» **Listed records**:
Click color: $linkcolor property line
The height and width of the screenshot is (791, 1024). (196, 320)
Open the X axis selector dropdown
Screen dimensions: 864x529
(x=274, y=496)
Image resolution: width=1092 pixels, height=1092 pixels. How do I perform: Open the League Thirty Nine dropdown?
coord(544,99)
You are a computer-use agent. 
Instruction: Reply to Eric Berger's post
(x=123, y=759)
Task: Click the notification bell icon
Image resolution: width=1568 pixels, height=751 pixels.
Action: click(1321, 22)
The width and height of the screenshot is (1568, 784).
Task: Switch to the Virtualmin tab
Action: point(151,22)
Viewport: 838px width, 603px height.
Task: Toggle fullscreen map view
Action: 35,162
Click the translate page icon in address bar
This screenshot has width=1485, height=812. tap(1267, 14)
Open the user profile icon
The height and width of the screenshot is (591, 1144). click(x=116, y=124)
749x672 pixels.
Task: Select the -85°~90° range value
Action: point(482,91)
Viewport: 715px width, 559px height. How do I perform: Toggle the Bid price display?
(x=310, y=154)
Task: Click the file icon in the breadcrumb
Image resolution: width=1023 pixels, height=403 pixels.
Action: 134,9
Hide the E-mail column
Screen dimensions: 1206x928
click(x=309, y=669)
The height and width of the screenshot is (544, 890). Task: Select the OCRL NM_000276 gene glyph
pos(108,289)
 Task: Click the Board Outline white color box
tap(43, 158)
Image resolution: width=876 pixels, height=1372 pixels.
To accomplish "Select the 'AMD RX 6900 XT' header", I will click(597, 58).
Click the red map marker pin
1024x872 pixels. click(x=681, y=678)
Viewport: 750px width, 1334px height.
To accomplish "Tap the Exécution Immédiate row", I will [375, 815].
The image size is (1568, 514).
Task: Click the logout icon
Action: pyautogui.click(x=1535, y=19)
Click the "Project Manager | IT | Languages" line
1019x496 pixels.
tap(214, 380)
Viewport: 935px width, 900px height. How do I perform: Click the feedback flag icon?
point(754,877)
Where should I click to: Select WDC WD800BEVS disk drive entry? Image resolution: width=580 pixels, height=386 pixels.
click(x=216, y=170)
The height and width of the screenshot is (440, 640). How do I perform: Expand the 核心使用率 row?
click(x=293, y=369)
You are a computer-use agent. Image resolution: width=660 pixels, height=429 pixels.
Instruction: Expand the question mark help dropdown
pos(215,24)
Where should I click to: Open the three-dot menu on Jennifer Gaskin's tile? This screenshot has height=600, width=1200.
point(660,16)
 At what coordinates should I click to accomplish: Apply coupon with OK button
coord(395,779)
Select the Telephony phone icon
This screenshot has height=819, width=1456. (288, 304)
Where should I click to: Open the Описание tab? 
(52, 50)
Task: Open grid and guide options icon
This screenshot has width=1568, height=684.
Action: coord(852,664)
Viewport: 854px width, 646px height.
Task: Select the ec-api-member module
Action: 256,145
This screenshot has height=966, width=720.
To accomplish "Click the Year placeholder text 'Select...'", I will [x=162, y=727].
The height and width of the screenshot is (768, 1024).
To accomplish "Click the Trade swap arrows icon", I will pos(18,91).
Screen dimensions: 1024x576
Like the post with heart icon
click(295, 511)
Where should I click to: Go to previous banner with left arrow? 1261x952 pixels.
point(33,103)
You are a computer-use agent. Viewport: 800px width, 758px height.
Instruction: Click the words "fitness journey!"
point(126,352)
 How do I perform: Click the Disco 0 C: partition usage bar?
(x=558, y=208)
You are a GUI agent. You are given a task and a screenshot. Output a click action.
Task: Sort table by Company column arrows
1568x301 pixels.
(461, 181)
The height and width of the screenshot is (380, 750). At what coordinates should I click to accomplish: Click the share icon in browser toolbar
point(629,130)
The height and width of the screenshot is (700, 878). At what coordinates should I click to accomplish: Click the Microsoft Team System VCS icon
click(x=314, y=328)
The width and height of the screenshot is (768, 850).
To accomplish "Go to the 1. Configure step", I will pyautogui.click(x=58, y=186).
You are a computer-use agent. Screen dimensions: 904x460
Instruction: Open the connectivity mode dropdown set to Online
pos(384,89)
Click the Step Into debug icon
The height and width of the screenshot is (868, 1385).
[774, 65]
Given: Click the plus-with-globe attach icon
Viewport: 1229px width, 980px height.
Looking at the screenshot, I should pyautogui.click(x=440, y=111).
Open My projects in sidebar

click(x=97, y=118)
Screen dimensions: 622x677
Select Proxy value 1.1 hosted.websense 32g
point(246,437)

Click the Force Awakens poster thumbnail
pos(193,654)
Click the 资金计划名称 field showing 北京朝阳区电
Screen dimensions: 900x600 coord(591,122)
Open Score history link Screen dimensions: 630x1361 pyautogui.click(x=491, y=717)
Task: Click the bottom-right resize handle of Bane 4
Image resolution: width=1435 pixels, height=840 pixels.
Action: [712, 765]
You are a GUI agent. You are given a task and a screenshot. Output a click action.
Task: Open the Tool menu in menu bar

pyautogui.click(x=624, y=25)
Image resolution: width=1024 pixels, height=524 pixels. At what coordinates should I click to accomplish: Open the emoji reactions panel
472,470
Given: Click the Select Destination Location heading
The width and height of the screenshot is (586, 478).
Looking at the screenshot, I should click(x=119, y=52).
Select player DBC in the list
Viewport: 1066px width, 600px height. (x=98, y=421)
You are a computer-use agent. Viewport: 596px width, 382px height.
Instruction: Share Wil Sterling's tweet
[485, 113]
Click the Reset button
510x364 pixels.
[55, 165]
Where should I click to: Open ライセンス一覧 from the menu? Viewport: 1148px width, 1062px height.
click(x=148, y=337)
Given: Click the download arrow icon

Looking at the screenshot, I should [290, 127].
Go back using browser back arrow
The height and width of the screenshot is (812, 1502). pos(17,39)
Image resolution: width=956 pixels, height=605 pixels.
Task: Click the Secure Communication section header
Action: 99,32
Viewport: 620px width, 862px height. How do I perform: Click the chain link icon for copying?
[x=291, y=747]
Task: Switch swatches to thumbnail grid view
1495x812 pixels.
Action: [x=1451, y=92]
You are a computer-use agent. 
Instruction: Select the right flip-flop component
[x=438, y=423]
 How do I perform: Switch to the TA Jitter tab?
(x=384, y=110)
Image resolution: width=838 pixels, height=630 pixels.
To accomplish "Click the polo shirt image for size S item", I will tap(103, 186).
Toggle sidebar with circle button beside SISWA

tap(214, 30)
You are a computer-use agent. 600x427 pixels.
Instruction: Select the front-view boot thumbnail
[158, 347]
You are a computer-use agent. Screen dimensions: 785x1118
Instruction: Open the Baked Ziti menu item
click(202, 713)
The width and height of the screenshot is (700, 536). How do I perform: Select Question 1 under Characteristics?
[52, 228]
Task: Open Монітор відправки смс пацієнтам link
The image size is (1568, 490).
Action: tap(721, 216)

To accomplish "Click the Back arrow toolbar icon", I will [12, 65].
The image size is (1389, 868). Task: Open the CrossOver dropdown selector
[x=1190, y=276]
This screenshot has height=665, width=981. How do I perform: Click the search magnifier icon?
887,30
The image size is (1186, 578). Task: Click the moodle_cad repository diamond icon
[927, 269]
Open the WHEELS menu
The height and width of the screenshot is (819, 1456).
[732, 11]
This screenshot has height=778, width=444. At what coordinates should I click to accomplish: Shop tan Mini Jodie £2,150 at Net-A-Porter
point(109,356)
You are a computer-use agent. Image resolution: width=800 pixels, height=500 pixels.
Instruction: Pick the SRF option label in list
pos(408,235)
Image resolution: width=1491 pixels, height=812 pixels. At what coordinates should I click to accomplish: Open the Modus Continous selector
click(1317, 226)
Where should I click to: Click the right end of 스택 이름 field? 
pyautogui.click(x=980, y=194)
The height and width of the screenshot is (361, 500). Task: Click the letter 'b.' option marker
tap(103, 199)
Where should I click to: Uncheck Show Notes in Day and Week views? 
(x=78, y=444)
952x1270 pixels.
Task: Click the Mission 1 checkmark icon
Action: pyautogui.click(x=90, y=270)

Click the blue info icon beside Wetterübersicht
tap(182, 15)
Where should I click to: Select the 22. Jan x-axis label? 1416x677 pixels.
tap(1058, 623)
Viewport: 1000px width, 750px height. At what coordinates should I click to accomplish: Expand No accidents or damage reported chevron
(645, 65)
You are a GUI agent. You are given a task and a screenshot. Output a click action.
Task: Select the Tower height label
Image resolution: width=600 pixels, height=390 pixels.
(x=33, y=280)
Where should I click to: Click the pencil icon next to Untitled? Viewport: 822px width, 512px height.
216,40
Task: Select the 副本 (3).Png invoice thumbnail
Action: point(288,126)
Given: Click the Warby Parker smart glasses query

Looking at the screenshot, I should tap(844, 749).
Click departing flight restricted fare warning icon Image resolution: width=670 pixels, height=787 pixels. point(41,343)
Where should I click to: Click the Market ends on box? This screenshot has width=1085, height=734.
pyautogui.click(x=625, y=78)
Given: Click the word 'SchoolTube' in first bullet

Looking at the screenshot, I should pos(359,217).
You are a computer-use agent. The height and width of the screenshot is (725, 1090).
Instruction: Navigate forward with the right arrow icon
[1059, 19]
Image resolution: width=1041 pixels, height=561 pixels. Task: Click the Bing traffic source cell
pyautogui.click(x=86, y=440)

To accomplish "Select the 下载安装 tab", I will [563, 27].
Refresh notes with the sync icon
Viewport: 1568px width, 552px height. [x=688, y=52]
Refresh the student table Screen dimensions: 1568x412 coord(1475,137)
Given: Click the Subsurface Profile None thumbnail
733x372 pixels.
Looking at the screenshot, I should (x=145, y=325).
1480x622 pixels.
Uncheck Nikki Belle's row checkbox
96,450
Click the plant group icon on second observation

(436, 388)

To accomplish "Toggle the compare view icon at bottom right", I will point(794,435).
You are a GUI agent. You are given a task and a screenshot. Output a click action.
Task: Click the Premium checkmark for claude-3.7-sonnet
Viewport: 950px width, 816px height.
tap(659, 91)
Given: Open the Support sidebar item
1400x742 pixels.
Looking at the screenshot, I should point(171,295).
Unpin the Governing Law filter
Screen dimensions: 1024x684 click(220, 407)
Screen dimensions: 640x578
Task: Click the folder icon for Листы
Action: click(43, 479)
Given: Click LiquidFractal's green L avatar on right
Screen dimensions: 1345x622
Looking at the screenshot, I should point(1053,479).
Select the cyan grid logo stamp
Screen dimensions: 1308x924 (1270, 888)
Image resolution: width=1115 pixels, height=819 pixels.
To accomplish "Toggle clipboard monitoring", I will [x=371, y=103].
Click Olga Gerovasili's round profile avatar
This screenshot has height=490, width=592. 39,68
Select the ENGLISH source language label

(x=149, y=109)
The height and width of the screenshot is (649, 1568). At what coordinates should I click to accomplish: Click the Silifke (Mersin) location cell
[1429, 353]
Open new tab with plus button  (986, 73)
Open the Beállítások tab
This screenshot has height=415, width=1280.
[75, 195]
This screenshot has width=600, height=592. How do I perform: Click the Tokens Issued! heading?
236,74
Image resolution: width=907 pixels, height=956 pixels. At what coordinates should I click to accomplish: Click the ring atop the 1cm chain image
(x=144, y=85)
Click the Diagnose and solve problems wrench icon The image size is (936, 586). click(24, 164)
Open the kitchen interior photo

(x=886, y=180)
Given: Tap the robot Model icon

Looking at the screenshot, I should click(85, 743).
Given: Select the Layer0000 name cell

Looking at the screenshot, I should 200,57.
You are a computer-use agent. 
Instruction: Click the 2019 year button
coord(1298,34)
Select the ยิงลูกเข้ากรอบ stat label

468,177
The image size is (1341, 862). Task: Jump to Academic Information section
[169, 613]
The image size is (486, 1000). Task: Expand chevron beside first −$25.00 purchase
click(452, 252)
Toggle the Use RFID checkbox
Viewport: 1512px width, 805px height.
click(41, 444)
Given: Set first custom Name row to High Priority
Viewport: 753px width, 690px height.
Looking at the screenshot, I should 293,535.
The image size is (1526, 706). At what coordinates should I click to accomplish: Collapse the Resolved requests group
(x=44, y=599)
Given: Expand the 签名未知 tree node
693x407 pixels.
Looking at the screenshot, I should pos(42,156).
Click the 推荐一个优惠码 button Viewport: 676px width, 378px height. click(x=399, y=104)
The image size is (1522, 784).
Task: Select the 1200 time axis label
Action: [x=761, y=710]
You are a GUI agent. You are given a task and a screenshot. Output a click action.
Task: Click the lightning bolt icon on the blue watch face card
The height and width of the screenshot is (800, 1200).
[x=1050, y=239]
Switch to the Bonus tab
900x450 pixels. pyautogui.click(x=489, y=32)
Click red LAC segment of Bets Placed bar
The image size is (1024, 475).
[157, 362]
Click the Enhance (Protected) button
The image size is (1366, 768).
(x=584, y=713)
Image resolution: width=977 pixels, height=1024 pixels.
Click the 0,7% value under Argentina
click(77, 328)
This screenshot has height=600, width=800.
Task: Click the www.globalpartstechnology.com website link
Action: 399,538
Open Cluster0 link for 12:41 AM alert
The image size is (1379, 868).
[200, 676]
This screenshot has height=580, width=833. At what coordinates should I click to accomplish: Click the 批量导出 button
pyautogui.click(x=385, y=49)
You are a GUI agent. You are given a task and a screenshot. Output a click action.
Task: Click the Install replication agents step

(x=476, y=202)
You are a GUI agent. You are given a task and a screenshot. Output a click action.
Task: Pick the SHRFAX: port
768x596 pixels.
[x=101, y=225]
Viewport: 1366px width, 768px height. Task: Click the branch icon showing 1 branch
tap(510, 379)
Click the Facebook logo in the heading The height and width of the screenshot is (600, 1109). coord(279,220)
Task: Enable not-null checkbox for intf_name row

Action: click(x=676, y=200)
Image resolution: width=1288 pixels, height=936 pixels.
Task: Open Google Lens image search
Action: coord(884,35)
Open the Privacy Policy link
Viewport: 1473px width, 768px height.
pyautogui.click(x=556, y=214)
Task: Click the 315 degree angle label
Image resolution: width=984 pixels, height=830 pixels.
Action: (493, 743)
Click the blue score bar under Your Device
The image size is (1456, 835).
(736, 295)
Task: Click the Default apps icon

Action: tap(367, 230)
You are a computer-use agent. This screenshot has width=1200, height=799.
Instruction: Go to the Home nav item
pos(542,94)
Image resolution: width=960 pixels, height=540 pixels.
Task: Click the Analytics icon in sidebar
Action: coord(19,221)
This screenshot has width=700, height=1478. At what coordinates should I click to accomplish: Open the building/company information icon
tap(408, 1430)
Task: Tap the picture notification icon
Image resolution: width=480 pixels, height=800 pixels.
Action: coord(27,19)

» **Problem details**:
Within the entries, find all lines that contain "bottom" and copy each one.

» **Written answer**:
Task: Click the bottom-right resize handle of Bane 4
To accomplish "Toggle the compare view icon at bottom right", I will point(794,435).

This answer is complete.